Exercise instructions:
In the extract on analytical method validation, what RSD between the two analysts' data sets is typically required for assay methods?

Extract:
In cases where individual impurities are available, it is good practice to establish both relative response factors and relative retention times for each impurity compared to the active compound. Response factors allow the end user to utilize standard material of the active for quantitation of individual impurities, correcting for response differences. This approach saves the end user the cost of maintaining supplies of all impurities and simplifies data processing. To determine the relative response factors, linearity curves for each impurity and the active compound should be performed from the established limit of quantitation to approximately 200% of the impurity specification. The relative response factor can be determined utilizing the following equation based upon the linearity curve generated for each impurity and the active:
Relative Response Factor = Slope of Impurity Linear Curve / Slope of Active Linear Curve
The determined relative response factors can then be utilized for sample analysis to accurately correct for differences between impurity and active response to generate a reliable concentration for each impurity.
Precision and Repeatability
Establishment of an appropriate qualification/validation protocol requires the assessment of many factors, including phase of product development, purpose of the method, type of analytical method, and availability of supplies, among others.
Repeatability reflects the closeness of agreement of a series of measurements under the same operating conditions over a short interval of time. For a chromatographic method, repeatability can be evaluated by performing a minimum of six replicate injections of a single sample solution prepared at the 100% test concentration.
Alternatively, repeatability can be determined by evaluating the precision from a minimum of nine determinations that encompass the specified range of the method. The nine determinations may be comprised of triplicate determinations at each of three different concentration levels, one of which would represent the 100% test concentration.
Intermediate precision reflects within-laboratory variations, such as different days, different analysts, and different equipment. Intermediate precision testing can consist of two different analysts, each preparing a total of six sample preparations, as per the analytical method. The analysts execute their testing on different days, using separate instruments and analytical columns.
The use of experimental design for this study could be advantageous, because statistical evaluation of the resulting data could identify testing parameters (i.e., brand of HPLC system) that would need to be tightly controlled or specifically addressed in the analytical method. Results from each analyst should be evaluated to ensure a level of agreement between the two sets of data. Acceptance criteria for intermediate precision are dependent on the type of testing being performed. Typically for assay methods, the RSD between the two sets of data must be ≤2.0%, while the acceptance criteria for impurities is dependent on the level of impurity and the sensitivity of the method. Intermediate precision may be delayed until full ICH validation, which is typically performed during late Phase 2 or Phase 3 of drug development.4 However, precision testing should be conducted by one analyst for early phase method qualification.
Reproducibility reflects the precision between analytical testing sites. Each testing site can prepare a total of six sample preparations, as per the analytical method. Results are evaluated to ensure statistical equivalence among various testing sites. Acceptance criteria similar to those applied to intermediate precision also apply to reproducibility.
Accuracy should be performed at a minimum of three concentration levels. For drug substance, accuracy can be inferred from generating acceptable results for precision, linearity, and specificity. For assay methods, the spiked placebo samples should be prepared in triplicate at 80%, 100%, and 120%. If placebo is not available and cannot be formulated in the laboratory, the weight of drug product may be varied in the sample preparation step of the analytical method to prepare samples at the three levels listed above. In this case, the accuracy study can be combined with method precision, where six sample preparations are prepared at the 100% level, while both the 80% and 120% levels are prepared in triplicate.

Data section:
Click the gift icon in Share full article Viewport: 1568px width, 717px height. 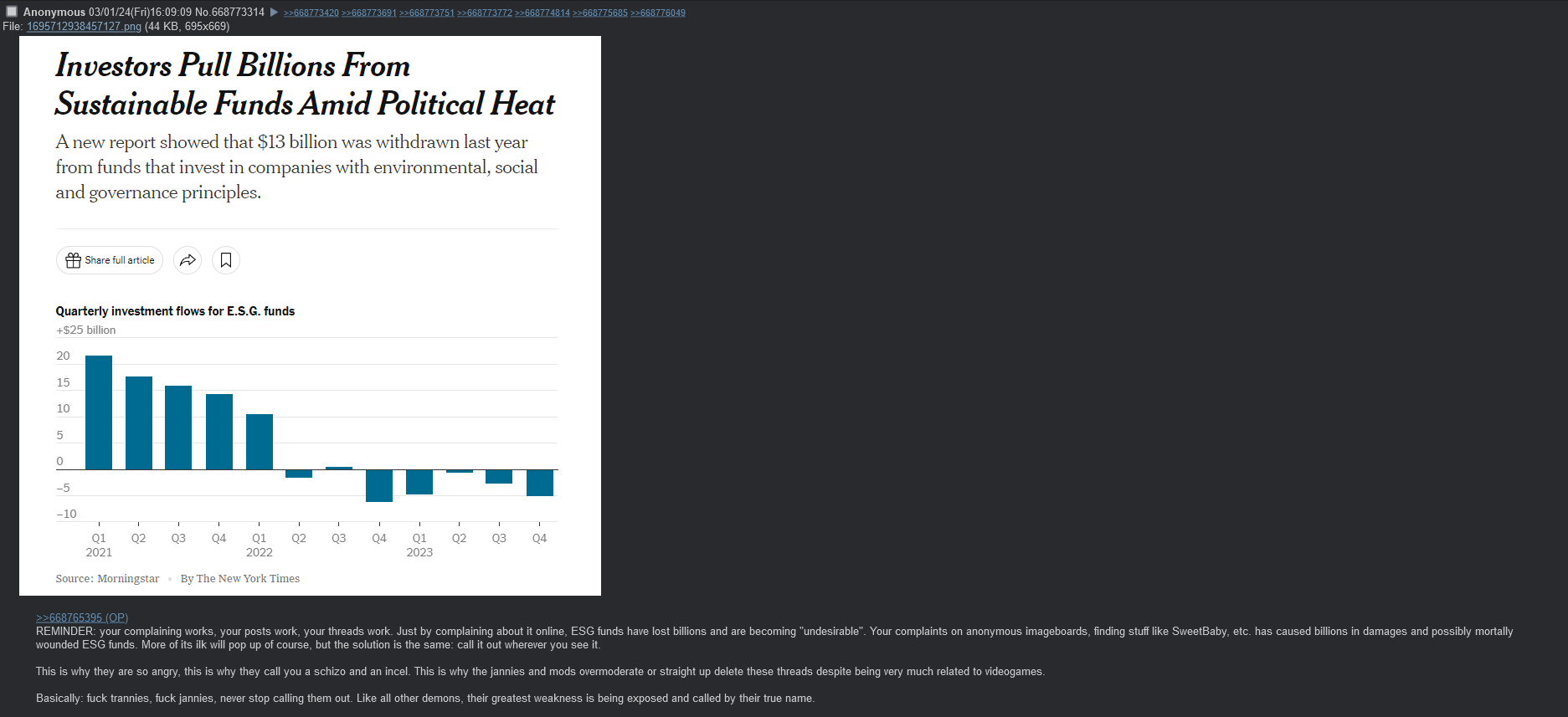pyautogui.click(x=73, y=260)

Task output:
The RSD must be ≤2.0%.